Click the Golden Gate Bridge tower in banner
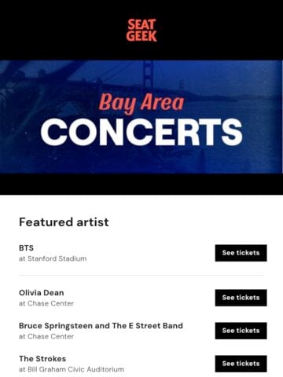[x=149, y=76]
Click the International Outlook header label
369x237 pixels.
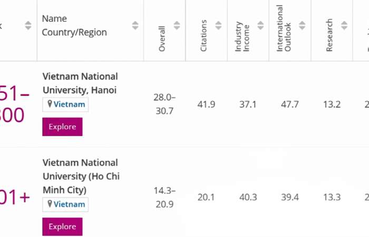click(284, 28)
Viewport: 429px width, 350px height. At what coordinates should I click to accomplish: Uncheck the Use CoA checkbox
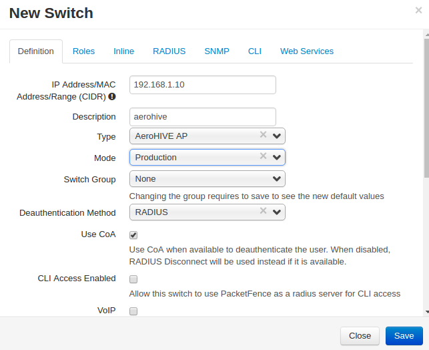coord(133,235)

########

Exercise description: From the line that contains "Viewport: 429px width, 350px" through the last line of the listing, copy each line exactly; both end lines stay in, and pictures stay out.

Response:
Viewport: 429px width, 350px height. At what coordinates should I click to accomplish: Uncheck the Use CoA checkbox
coord(133,235)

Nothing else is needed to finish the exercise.